I should think that once you scare away the people who don’t want to watch a football game in cold weather accomodating real fans & necessary media shouldn’t be so tough. I think it’s more a case that the NFL doesn’t want to see things go in this direction rather than it being physically impossible.

As a side benefit a nice 20-below day might encourage a less ludicrous halftime show and refocus things on… oh, I dunno… football.

I think the owners are to blame for that policy, because they decide where the Superbowls are going to be. Example from SuperBowl.com: “The site of the 2008 Super Bowl [Glendale, AZ] was decided at the owners’ meetings in Chicago on Oct. 29-30, 2003.” I also found these bits in another (albeit “old” and unofficial) article: “… the current NFL policy, which excludes open-air venues in northern cities from hosting the annual title game. In the past, the game was hosted by either a warm-weather city or a northern city with a domed stadium, such as Minnesota and Detroit. … [A potential host city must receive] 24 of 32 (three-fourths) votes from the owners.”

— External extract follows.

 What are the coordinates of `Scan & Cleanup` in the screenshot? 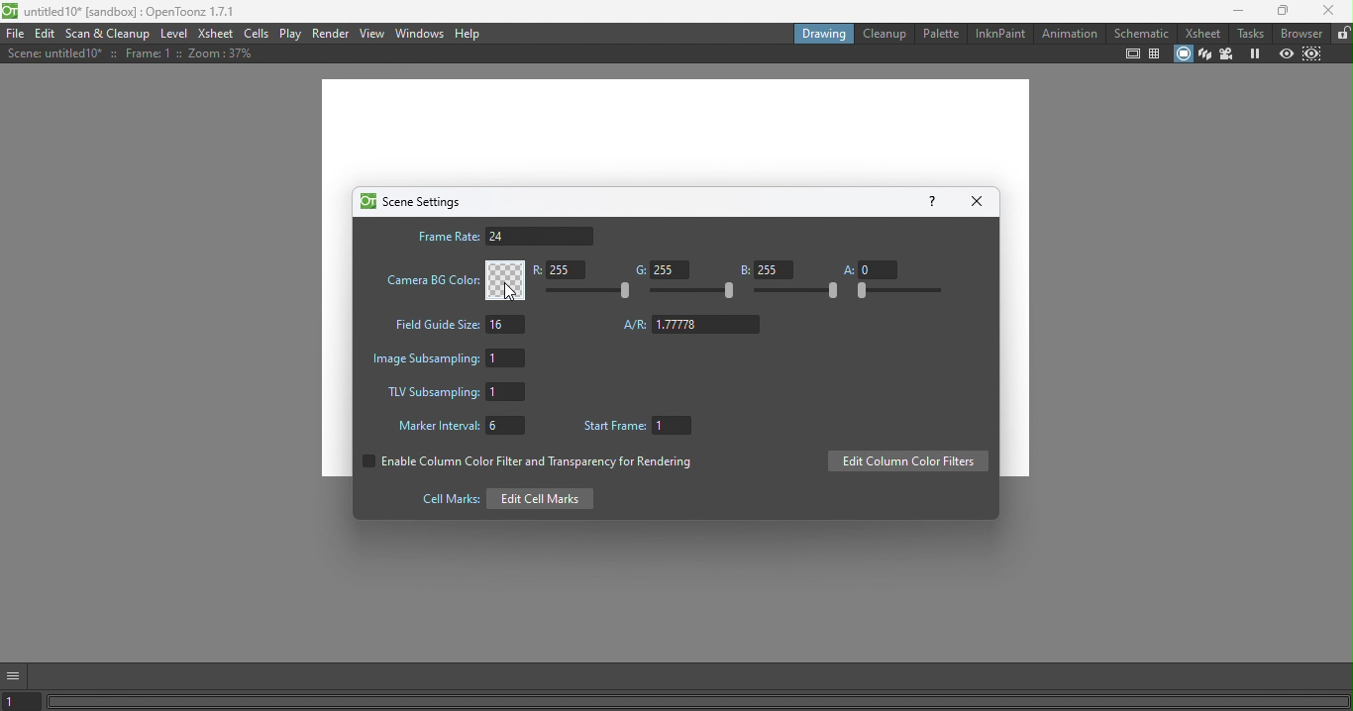 It's located at (112, 34).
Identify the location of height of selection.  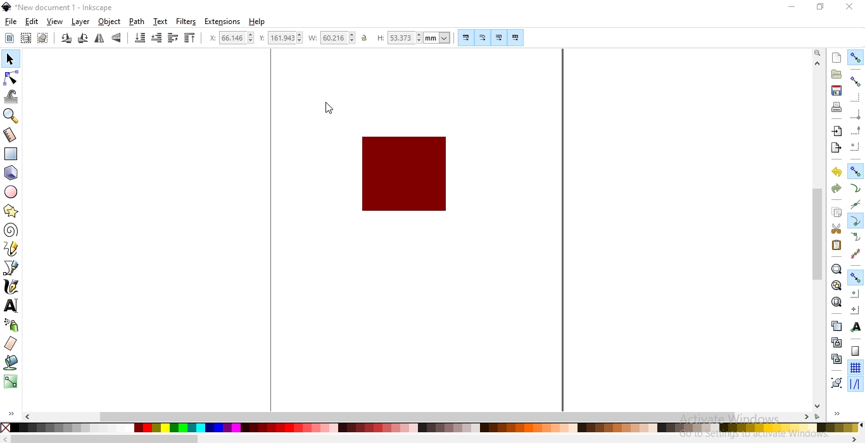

As much as I want to say that I agree with you on the pansy-ass-ness of only playing Superbowls in warm and/or controllable climates (especially since the Pro Bowl, just one week later, is always in Hawaii), I also have to say that I kind of agree with the owners here, at least a little bit. If it were, say Buffalo and Philadelphia in the Superbowl, that would be one thing - they’re at least used to playing in temperatures under 30°F occasionally. But other teams just don’t have to do it very often - like Arizona and San Diego. It’s kind of cruel to watch the unaccustomed (koffDrewBledsoekoff) flounder around and try to keep their wits about them while they’re slowing freezing their fingers off.

In Drew Bledsoe’s case, though, it’s kind of fun, just the same.